That’s my career in a nutshell. Finding that balance is tricky and it changes from project to project and from time to time in your life. Some people want to get that balance in a daily way. They want to work a certain amount during the day and they want to socialize a certain amount. Other people do it more in being in the project and being out of the project. You have people who are in project mode and they are obsessed with their project. They want to cancel all their lunches, they don’t want to hang out, they do whatever they can to push away competing obligations. When it’s over, they might not work at all for weeks or months. They barely work. I don’t know if that’s two personality types or changes in different phases of people’s careers. 

Lily works in Hollywood, and the Hollywood model is you work for weeks on end, longass days and you disappear on vacation and people can’t even get ahold of you for a month. That’s completely different from my world, which is I work almost every single day but I try to find a little bit of joy on that day but it could be on a weekly schedule. The average person whose Monday through Friday, 9:00 to 5:00 has their weekends or their Sabbath. 

In Schtick to Business, I interview an improviser named Billy Merritt and he talks about how to become a great improviser. He goes through on Monday night, you take your class, on Tuesday night, you drop into an improv jam. On Wednesday night, you go watch improv. On Thursday, you hire an instructor and you work with your team. On Friday, you go see other types of comedy. On the weekend, you go to Europe is what he says. 

He doesn’t mean go to Europe for a weekend, he means metaphorically go to Europe, as you do anything but improv and that thing should be going to Europe. It’s going to expose you to new ideas and give you material to improvise or to write and so on. That ends up becoming critical. Let’s talk about this solitude. You mentioned trial and error and the idea of experimentation, can you say more about that? What is it that’s so special about solitude? This is a series on solitude. What’s so special about that time that enhances the creative process? 

It lets you go deeper into your own thoughts and also be freer with them. There’s something about being interrupted, taking you out of it, that prevents you from following an idea as far as you could. As a writer, I can write something bad, which is how most things start and nobody has to see it. 

It’s the shitty first draft. 

SOLO 80 Mason Currey | Solitude
Shtick to Business: What the Masters of Comedy Can Teach You about Breaking Rules, Being Fearless, and Building a Serious Career

I will write, delete or file it away. My books are not about writers, it’s also about painters, choreographers and composers. If you are composing something on the piano, you have to make the notes. If you are working at choreography and thinking about the movements, you have to do that. People need solitude to experiment and not feel watched and judged. Even as a writer, sometimes I feel if someone’s in the same space, you are a little bit on guard, you have a little sense of someone there, a sense of maybe judgment or being watched. It takes a little bit to keep you from going all the way until the work or all the way into an idea. 

Even the examples you are giving are still collaborative arts. If I’m writing a piece of music, unless it’s only going to be me and that one instrument, if you are composing for future collaboration with others, we are going to inform you what the actual form is. For dancing, you are the choreographer and the solo dancer. It’s the same thing with writing. You write the first draft, you write the draft, you write whatever you are willing to then give your editor but it ends up being a collaboration, yet it takes the commitment encouraged for solitude for you to get that out so you can start with something. It’s the improv of, get out there, put your body in space, take up space, take a shape and say something and we will build the universe around you.

▶ _Information provided_:
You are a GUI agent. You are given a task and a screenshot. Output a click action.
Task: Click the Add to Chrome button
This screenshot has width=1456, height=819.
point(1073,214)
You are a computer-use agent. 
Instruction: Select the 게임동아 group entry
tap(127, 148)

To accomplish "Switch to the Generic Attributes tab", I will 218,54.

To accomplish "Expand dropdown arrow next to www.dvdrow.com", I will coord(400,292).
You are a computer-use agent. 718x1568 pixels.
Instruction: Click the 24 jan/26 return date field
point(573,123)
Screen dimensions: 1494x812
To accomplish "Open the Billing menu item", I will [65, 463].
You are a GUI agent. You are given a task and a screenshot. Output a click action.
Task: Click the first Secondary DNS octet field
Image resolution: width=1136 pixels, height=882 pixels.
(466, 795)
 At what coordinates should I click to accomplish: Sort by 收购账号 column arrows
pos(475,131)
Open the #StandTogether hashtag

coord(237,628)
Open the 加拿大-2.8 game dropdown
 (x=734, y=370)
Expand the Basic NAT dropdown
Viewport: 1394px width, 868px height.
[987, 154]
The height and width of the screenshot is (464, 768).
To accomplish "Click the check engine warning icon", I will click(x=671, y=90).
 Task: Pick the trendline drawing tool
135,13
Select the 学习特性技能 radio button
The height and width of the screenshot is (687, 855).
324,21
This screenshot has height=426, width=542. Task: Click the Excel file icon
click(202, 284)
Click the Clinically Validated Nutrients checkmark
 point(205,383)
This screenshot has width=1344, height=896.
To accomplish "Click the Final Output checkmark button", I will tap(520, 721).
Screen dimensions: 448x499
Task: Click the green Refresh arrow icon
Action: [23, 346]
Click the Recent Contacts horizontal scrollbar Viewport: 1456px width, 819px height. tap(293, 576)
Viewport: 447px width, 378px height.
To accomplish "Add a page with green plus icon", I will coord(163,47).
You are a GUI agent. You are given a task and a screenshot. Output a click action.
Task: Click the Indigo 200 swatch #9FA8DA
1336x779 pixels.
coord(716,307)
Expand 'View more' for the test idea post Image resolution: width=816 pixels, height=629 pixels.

▶ _Exercise set_:
[1] In the interview on solitude and creative work, list each step of Billy Merritt's weekly routine for becoming a great improviser, with the day it belongs to.
[2] Answer these from the interview on solitude and creative work:
(a) Where does Lily work?
(b) According to the speaker, what does being interrupted prevent you from doing?
(c) Besides writers, which kinds of artists do the speaker's books cover?
[3] Carry on the interview on solitude and creative work from its last sentence.

▶ _The responses_:
[1]
- Monday night: take your class.
- Tuesday night: drop into an improv jam.
- Wednesday night: go watch improv.
- Thursday: hire an instructor and work with your team.
- Friday: go see other types of comedy.
- The weekend: go to Europe.

[2]
(a) In Hollywood.
(b) It prevents you from following an idea as far as you could.
(c) Painters, choreographers and composers.

[3]
Even collaborative art practices often begin in solitude. I did some research on choreographers who, of course, work collaboratively. They were literally working with dancers to help dancers find the dance. Many of them talked about how they had to have first, a long stretch of solitude to work out the ideas by themselves locked away. There’s a great story about Martha Graham, one of the great choreographers of all time. She moved to Greenwich Village in the 1920s. It was this hotbed of intellectual artistic activity, everybody was hanging out and her response was, “I stay in my studio. I don’t hang out because if I go hang out, we are going to talk and talking is not doing.” She has this quote, “Talk is a privilege and one must deny oneself that privilege.” She had to be alone. 

I’m having that tattooed on the inside of my eyelids. You guys keep going. I will be fine. I can still talk. I don’t need to step in. 

There’s another choreographer who’s not as famous named Agnes de Mille. She did Oklahoma. She did this American style of dance. She has an entertaining autobiography and she talks about how she would lock herself in the studio and she couldn’t be observed when she was doing the early stages. When it was time to work with the dancers, she would still station a guard in front of the rehearsal studio because nobody could observe them beyond the absolute, the people that had to be in the room. That’s a common theme. I don’t know why it is but there’s something about you can’t get that full freedom. 

I can give you one little tip about this. First of all, I want to say, I want violinists, pianists, electric guitarists to work out new ideas in private. The world doesn’t need to hear the early stuff. There’s fascinating research about the costs and benefits of a crowd. One of the things that’s interesting, when it comes to peak performance, what ends up happening is the novice wilts in front of a crowd and the expert performs better in front of the crowd. It’s clear that others matter, even accepting others. 

We know this because we know that brainstorming works best when people brainstorm their ideas alone and hand them in versus when they brainstorm them in front of other people because they will self-censor to not be judged. It’s that idea of the freedom to experiment, to be bad and wrong. What we know about creative processes is that it’s typically not your first idea that’s the best one and that sometimes you happen into good ideas through bad ideas with regard to that. 

It’s fun to have you talk about this stuff because people can disinhibit us. It’s already hard enough to make something and know that you are going to, to use Seth Godin term, ship it. You know people are going to dislike it and the more provocative in some ways, the better it is, the more haters. Especially in the arts. One of the fascinating things to do and Mason, feel free to steal this for your next book idea, is a review of reviews of world-changing art.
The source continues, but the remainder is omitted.